Exercise instructions:
The answer should contain each record below, repeated exactly.

Supplied material:
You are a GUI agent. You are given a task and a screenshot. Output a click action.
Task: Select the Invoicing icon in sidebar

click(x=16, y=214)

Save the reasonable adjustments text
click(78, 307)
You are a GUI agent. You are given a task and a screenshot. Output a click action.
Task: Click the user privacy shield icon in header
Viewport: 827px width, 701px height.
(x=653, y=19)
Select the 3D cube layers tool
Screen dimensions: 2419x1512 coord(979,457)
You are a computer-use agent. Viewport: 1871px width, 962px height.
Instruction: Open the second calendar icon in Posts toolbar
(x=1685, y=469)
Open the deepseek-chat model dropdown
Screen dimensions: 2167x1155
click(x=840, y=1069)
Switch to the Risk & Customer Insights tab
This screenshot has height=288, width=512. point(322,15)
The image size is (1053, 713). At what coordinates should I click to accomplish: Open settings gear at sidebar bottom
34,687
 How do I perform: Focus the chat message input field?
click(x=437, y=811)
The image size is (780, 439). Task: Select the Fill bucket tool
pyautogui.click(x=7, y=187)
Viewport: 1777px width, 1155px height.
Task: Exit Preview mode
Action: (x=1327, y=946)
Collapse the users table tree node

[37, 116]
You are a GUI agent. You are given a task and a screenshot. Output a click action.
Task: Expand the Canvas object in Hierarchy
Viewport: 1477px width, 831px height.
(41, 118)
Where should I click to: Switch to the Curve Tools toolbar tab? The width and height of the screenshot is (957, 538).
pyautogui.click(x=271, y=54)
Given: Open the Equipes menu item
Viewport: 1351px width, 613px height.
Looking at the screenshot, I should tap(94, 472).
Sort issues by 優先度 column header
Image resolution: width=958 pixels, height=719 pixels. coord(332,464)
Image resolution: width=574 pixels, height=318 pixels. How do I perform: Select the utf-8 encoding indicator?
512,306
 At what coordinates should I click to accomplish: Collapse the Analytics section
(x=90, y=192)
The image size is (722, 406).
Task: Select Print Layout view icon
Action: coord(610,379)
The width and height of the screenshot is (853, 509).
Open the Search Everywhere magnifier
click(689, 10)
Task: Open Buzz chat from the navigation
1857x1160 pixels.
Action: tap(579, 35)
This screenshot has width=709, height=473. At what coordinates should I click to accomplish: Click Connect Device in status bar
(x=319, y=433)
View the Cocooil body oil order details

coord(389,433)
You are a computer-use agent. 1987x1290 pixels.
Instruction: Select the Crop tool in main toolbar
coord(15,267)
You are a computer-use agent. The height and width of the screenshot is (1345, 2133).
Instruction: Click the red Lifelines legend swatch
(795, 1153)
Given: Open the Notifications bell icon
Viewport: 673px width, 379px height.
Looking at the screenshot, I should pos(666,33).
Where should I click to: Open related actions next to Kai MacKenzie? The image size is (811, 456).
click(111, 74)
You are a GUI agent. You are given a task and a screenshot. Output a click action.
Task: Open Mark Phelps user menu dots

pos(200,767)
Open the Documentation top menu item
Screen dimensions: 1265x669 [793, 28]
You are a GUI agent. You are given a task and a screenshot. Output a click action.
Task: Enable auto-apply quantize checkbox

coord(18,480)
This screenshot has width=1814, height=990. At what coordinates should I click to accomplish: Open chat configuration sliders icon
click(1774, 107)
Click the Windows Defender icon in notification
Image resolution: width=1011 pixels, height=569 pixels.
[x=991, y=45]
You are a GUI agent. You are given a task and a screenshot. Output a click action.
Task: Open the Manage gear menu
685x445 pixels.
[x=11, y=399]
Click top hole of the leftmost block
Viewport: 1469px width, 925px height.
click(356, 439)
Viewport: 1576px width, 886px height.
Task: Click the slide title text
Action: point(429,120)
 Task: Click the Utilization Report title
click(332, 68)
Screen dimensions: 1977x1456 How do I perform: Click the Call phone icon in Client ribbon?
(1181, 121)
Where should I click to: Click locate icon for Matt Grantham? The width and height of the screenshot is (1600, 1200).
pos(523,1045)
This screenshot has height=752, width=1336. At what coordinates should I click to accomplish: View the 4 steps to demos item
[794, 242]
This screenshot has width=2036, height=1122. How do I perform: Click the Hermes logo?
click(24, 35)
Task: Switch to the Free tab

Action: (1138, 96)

Answer to this exercise:
You are a GUI agent. You are given a task and a screenshot. Output a click action.
Task: Select the Invoicing icon in sidebar

click(x=16, y=214)

Save the reasonable adjustments text
click(78, 307)
You are a GUI agent. You are given a task and a screenshot. Output a click action.
Task: Click the user privacy shield icon in header
Viewport: 827px width, 701px height.
(x=653, y=19)
Select the 3D cube layers tool
Screen dimensions: 2419x1512 coord(979,457)
You are a computer-use agent. Viewport: 1871px width, 962px height.
Instruction: Open the second calendar icon in Posts toolbar
(x=1685, y=469)
Open the deepseek-chat model dropdown
Screen dimensions: 2167x1155
click(x=840, y=1069)
Switch to the Risk & Customer Insights tab
This screenshot has height=288, width=512. point(322,15)
The image size is (1053, 713). At what coordinates should I click to accomplish: Open settings gear at sidebar bottom
34,687
 How do I perform: Focus the chat message input field?
click(x=437, y=811)
The image size is (780, 439). Task: Select the Fill bucket tool
pyautogui.click(x=7, y=187)
Viewport: 1777px width, 1155px height.
Task: Exit Preview mode
Action: (x=1327, y=946)
Collapse the users table tree node

[37, 116]
You are a GUI agent. You are given a task and a screenshot. Output a click action.
Task: Expand the Canvas object in Hierarchy
Viewport: 1477px width, 831px height.
(41, 118)
Where should I click to: Switch to the Curve Tools toolbar tab? The width and height of the screenshot is (957, 538).
pyautogui.click(x=271, y=54)
Given: Open the Equipes menu item
Viewport: 1351px width, 613px height.
Looking at the screenshot, I should tap(94, 472).
Sort issues by 優先度 column header
Image resolution: width=958 pixels, height=719 pixels. coord(332,464)
Image resolution: width=574 pixels, height=318 pixels. How do I perform: Select the utf-8 encoding indicator?
512,306
 At what coordinates should I click to accomplish: Collapse the Analytics section
(x=90, y=192)
The image size is (722, 406).
Task: Select Print Layout view icon
Action: coord(610,379)
The width and height of the screenshot is (853, 509).
Open the Search Everywhere magnifier
click(689, 10)
Task: Open Buzz chat from the navigation
1857x1160 pixels.
Action: tap(579, 35)
This screenshot has width=709, height=473. At what coordinates should I click to accomplish: Click Connect Device in status bar
(x=319, y=433)
View the Cocooil body oil order details

coord(389,433)
You are a computer-use agent. 1987x1290 pixels.
Instruction: Select the Crop tool in main toolbar
coord(15,267)
You are a computer-use agent. The height and width of the screenshot is (1345, 2133).
Instruction: Click the red Lifelines legend swatch
(795, 1153)
Given: Open the Notifications bell icon
Viewport: 673px width, 379px height.
Looking at the screenshot, I should pos(666,33).
Where should I click to: Open related actions next to Kai MacKenzie? The image size is (811, 456).
click(111, 74)
You are a GUI agent. You are given a task and a screenshot. Output a click action.
Task: Open Mark Phelps user menu dots

pos(200,767)
Open the Documentation top menu item
Screen dimensions: 1265x669 [793, 28]
You are a GUI agent. You are given a task and a screenshot. Output a click action.
Task: Enable auto-apply quantize checkbox

coord(18,480)
This screenshot has width=1814, height=990. At what coordinates should I click to accomplish: Open chat configuration sliders icon
click(1774, 107)
Click the Windows Defender icon in notification
Image resolution: width=1011 pixels, height=569 pixels.
[x=991, y=45]
You are a GUI agent. You are given a task and a screenshot. Output a click action.
Task: Open the Manage gear menu
685x445 pixels.
[x=11, y=399]
Click top hole of the leftmost block
Viewport: 1469px width, 925px height.
click(356, 439)
Viewport: 1576px width, 886px height.
Task: Click the slide title text
Action: point(429,120)
 Task: Click the Utilization Report title
click(332, 68)
Screen dimensions: 1977x1456 How do I perform: Click the Call phone icon in Client ribbon?
(1181, 121)
Where should I click to: Click locate icon for Matt Grantham? The width and height of the screenshot is (1600, 1200).
pos(523,1045)
This screenshot has height=752, width=1336. At what coordinates should I click to accomplish: View the 4 steps to demos item
[794, 242]
This screenshot has width=2036, height=1122. How do I perform: Click the Hermes logo?
click(24, 35)
Task: Switch to the Free tab

Action: (1138, 96)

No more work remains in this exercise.